- Extracted records
-- Opening Marker --
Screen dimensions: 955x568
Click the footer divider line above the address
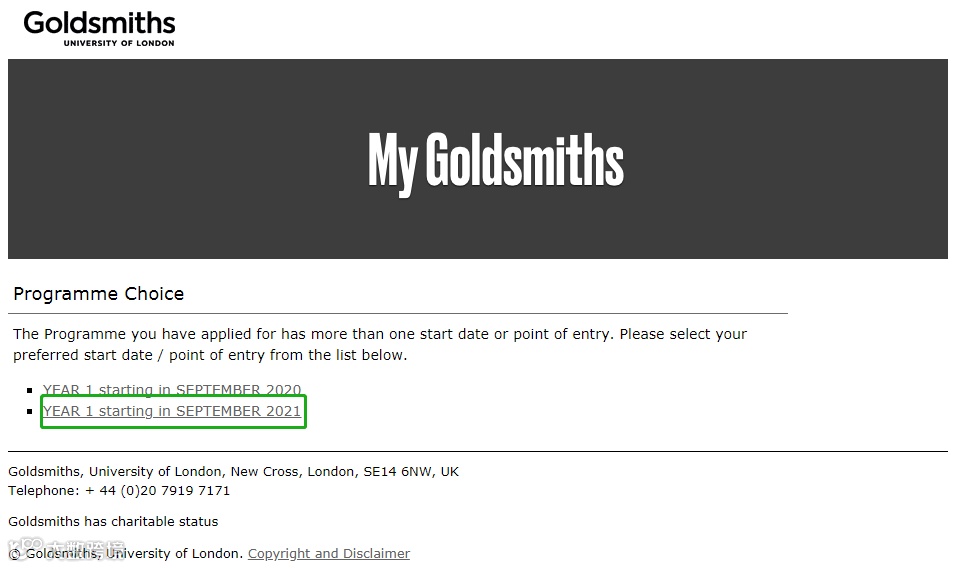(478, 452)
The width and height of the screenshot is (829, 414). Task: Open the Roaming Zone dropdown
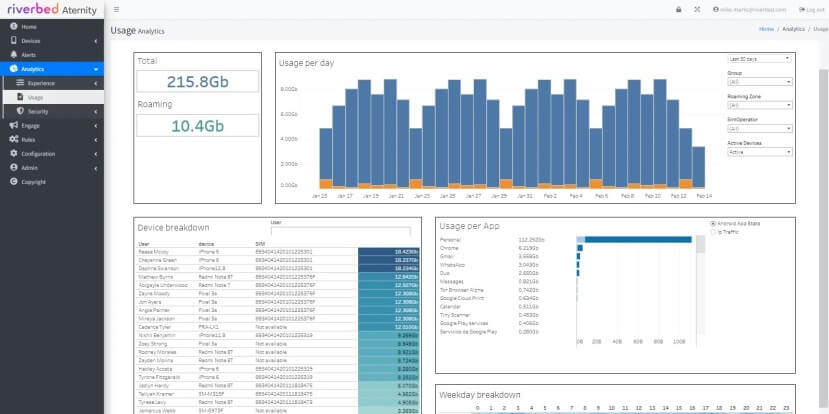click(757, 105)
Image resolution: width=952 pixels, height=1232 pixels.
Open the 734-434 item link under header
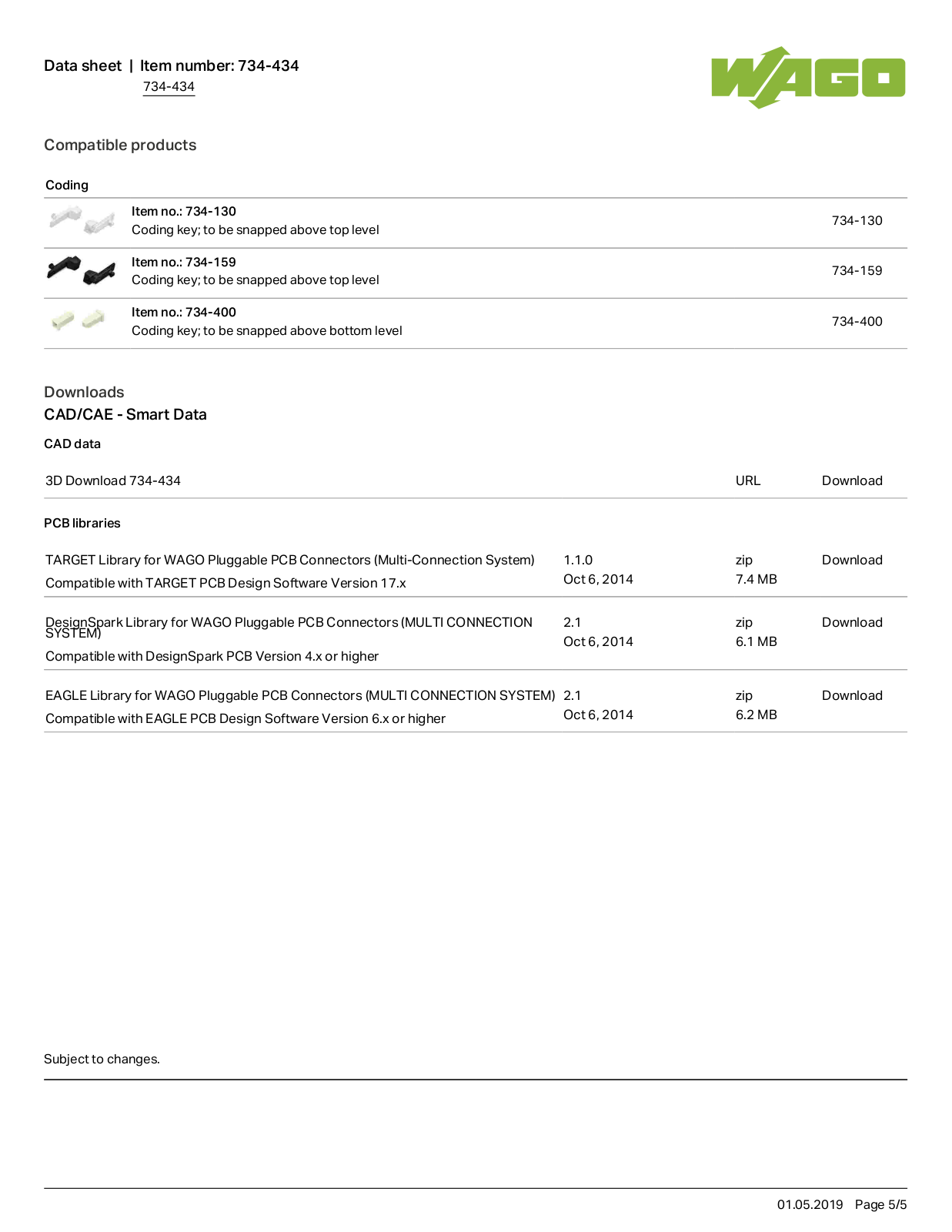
-- Closing Marker --
-- Opening Marker --
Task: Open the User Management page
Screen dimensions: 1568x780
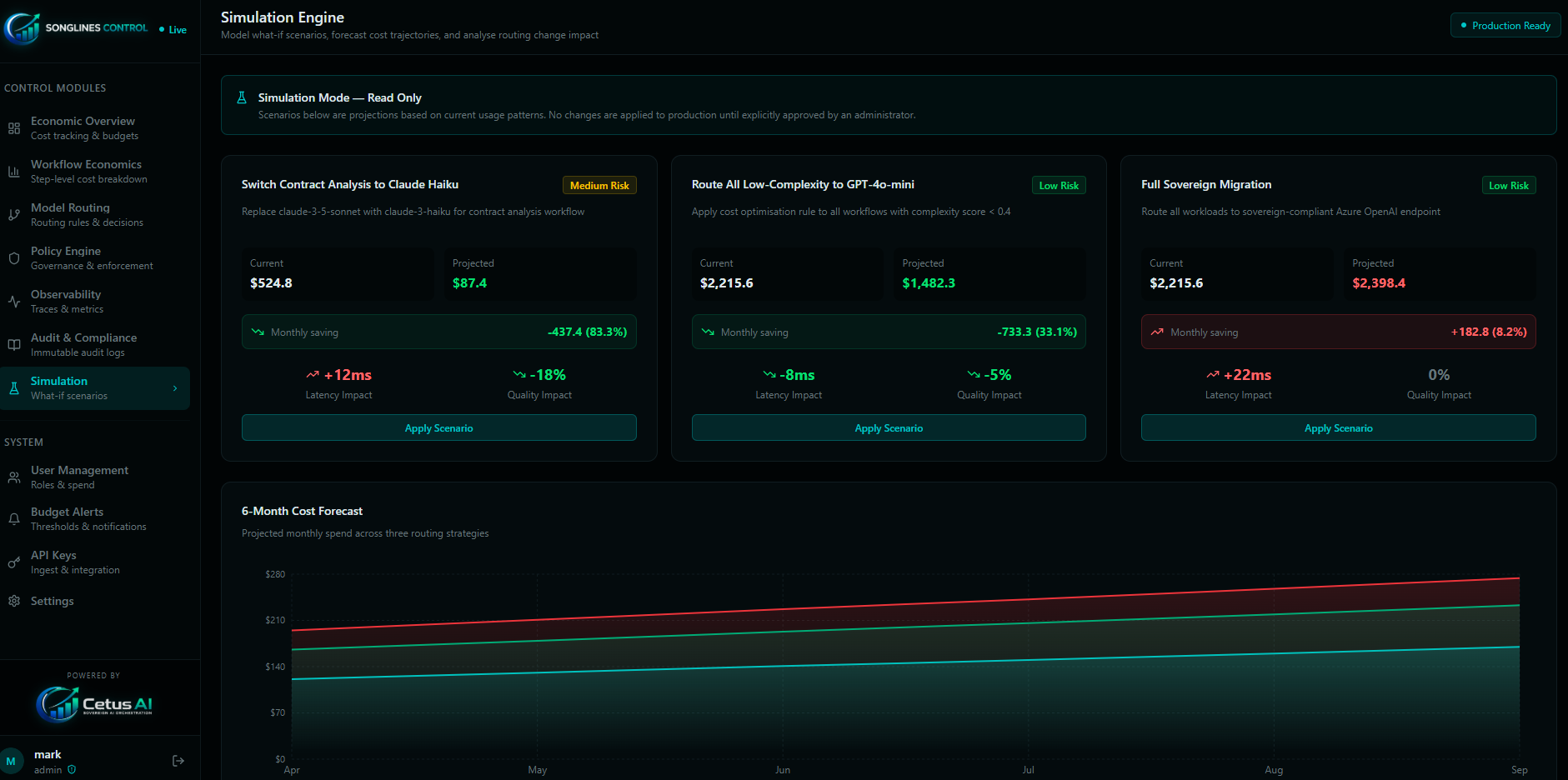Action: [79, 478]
-- Closing Marker --
- Task statement
In the listing above, the required lines run from the line with "Screen dimensions: 955x568" through the line with "Open the 734-434 item link under header". Output exactly those lines, omitting pictures.

- Answer box
Screen dimensions: 955x568
Click the footer divider line above the address
(478, 452)
The width and height of the screenshot is (829, 414). Task: Open the Roaming Zone dropdown
click(757, 105)
Image resolution: width=952 pixels, height=1232 pixels.
Open the 734-434 item link under header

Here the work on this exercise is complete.